Here is that translation, from the French.
Yes, tres bien, but when you think about it, even though Sid was answering a question about the prospect of visiting Calgary at some point on the NHL schedule that will be announced today, the entirety of everything he and Penguins general manager Ray Shero said could effectively have been distilled into two words without in any way misrepresenting the news.
It is indeed tres bien that the Penguins and hockey's best player are contractually wed for the next six years, and for reasons far beyond the consistent numerology of the burgeoning phenomenon that is Sidney Crosby:
Born -- 8.7.87
Uniform No. -- 87.
Salary cap figure -- $8.7 million.
A player agent for seven years of a previous life, a front-office troubleshooter for twice as long, Shero went into the Crosby negotiations virtually immune to sticker shock, even the kind that manifests in digital symmetry.
"I don't have a crystal ball," Shero said. "But having six years to maintain our flexibility and see how our team develops is certainly important. By having Sidney signed and Ryan Whitney signed, we have the table set."
Crosby helped set the table as if he were back at one of those Penguins at-your-service charity soirees, leaving enough potential cash in Shero's operating budget to make Sid's so-called "hometown discount" a lot more substantial that it appears at first blush.
Like the mere mortals who skate with him in the modern NHL, Crosby was entitled to a maximum salary equal to 20 percent of the salary cap, or $10.06 million. That he settled for $1,360,000 less per season might not look like much of a break to fans who note that Howard Baldwin used to spend more on lunch for the second unit of "Sudden Death."
But the hometown discount on the five-year deal that takes effect for the 2008-09 season represents a highly palatable midpoint between what the Penguins might have psychotically hoped for and what the National Hockey League Players Association might have preferred. It was not in the union's best interest to have the game's best player take less than the game's best salary, but neither was it in Crosby's.

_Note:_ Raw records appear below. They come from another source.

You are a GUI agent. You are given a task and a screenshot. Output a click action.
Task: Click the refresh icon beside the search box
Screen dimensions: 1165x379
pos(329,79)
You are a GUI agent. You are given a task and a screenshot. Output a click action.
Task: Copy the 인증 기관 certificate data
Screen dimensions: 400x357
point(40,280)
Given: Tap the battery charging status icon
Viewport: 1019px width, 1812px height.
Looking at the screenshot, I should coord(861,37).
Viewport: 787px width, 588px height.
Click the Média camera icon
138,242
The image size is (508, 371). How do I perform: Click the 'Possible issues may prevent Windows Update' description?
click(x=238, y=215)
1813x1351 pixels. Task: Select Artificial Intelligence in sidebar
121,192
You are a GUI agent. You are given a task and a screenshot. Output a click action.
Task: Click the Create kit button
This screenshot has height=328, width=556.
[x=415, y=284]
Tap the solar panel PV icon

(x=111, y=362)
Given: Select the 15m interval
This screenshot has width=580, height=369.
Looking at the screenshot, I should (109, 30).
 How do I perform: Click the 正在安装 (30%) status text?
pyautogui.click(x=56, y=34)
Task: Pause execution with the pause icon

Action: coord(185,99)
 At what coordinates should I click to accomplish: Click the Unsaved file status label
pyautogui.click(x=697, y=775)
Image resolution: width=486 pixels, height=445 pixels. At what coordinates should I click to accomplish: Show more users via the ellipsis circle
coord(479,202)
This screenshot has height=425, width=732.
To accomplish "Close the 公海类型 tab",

That the final figure came in a $8.7 million ($43.5 million over five years) evidences the mature big-picture approach taken by a kid who won't turn 20 until, well, 8-7.
"It was important to do what was right for everyone," Crosby said. "We really tried to find that balance. A lot went into it, but I think it's fair for everyone."
Without putting too fine a point on it, had the salary cap jumped another $6.3 million before each of the five years in the new Crosby contract, the difference between Sid's maximum allowable pay and his actual take home would be $25.7 million. Certainly that assumes too much about what will happen to Crosby and the Penguins and the NHL between now and 2012-13, but even in its preposterous surface dimensions, it's a better representation of the hometown discount that we see in the near term.
No one knows that better than Shero, who said flatly yesterday that he always projected Sid's salary as the maximum allowable under the league's two-year-old collective bargaining agreement. Considering that no renegotiations are permitted under the new CBA, Sid will look like a bargain in five years, projecting his production at anything close to what it has been.
Before we approve funding for the Crosby statue (it's apparently already too late in Nova Scotia), it's reasonable to point out that the concessions made by a young man who will soon enough go from making $16,346.15 per week to making $167,307.69 per week are not exactly sacrifices in the traditional sense. Still, the fact that Sid took so much more than his personal portfolio into consideration in these negotiations isn't easily dismissed.
"It really wasn't that difficult," Shero said without implying much surprise. "When you're dealing with the best player in hockey, and everything is amicable and cordial, it just that it's a lot due to Sidney's attitude and desire to stay in Pittsburgh."